I want dark-skinned girls to leave feeling healed and knowing that they are beautiful.
MD: When watching the film, I found the scenes where Celie experienced domestic abuse painful and upsetting. However, Celie’s experience mirrors that of many women. What would you say to women who are maybe going through something similar to what Celie experienced?
FB: Celie is a Cancer I’m a Cancer too. We’re very forgiving, loving, loyal. (Domestic abuse) is certainly something that happens where it’s the women who are holding a man down, who are cooking and cleaning, who get the second-hand treatment. I want every young woman to know that you don’t have to be in that type of situation. It was different back then. Celie had no other choice, but you can walk. When we are in an abusive relationship we tend to sit back and say, “But I see better, he can do better. And I know that he loves me.” But sometimes you have to step away and allow them to find their healing without you. We can’t play God in their lives and continue to be abused.
MD: During the course of the film, your character Celie received some very bad treatment from her husband, Mister. Yet, in the film she was very gracious to him, after she left him, even inviting him to her birthday party. It’s good to forgive but should she have been that forgiving?
FB: Yeah, but not only women, men too, because at the end of the day, we are the King’s kids. Christ, God, forgives us every day. Celie inviting Mister to her party was a cocky move. It was a move of “You remember all that stuff you said? All that stuff you did?” Don’t forget when I first left, he told Celie: “You ain’t gonna be nothin’. You’re ugly.” So, it was a cocky move for Celie to say: “Come on over. Let me show you how, where I stand. And I forgive you. I’m free from it.”
MD: Lastly, faith and gospel music have played a key role in your life. I understand you’re going to be releasing a gospel album. I’d love to know a bit more about that.
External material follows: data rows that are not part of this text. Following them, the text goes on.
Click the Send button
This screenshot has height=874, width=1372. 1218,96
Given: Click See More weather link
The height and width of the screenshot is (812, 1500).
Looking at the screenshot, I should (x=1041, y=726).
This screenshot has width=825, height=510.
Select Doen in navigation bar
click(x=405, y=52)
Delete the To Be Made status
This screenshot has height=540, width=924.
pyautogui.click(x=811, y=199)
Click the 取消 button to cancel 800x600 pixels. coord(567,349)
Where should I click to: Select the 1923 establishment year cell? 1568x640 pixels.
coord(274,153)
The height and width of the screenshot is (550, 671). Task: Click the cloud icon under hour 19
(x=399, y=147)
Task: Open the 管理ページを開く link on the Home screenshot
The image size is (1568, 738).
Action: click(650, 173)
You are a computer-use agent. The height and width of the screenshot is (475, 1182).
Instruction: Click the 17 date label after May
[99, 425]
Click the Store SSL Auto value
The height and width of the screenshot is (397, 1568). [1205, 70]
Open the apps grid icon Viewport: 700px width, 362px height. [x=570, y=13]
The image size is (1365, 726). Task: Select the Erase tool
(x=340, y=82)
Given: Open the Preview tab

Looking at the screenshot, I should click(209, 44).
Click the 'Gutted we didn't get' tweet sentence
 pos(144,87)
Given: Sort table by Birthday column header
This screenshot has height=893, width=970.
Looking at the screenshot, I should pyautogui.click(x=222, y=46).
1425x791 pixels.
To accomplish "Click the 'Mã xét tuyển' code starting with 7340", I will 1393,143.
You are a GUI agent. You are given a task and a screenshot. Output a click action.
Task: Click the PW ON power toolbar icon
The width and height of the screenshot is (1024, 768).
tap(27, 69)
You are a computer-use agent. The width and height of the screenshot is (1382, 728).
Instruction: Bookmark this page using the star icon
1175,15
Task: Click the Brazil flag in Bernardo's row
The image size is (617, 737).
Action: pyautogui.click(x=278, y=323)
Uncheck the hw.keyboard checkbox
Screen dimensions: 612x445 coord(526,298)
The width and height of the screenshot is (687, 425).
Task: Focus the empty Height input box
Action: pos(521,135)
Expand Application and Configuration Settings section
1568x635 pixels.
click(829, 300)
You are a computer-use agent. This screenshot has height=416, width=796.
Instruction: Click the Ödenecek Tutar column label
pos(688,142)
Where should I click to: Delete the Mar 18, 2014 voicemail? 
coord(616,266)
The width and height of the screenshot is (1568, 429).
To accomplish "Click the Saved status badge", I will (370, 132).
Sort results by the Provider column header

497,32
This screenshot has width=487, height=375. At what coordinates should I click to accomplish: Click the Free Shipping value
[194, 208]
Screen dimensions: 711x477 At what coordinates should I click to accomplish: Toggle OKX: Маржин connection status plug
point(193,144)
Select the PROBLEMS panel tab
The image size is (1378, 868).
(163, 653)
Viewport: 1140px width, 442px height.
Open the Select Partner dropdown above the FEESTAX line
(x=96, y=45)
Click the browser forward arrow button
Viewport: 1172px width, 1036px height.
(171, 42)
FB: My grandmother, who’s gone home to be with the Lord, always told me that I was going to record a gospel album. I feel like there’s so much going on in the world today and if I can contribute anything to love and healing and hope, and plant faith, why not put that out there? I started off in gospel when I was a kid with my family, so I went back to my family. I wanted to feel like that little girl again. The industry can be a lot, and I wanted that feeling again of when I first loved it. So, I’ve gone back to my family. My brother and I are writing a lot of records together, and I’m gonna work with a couple of other people, like KJ, who I love, and Dennis. Something in me feels like I just want to go back to use all those kids who are hungry, who would never get the opportunity, and give them something that somebody gave me.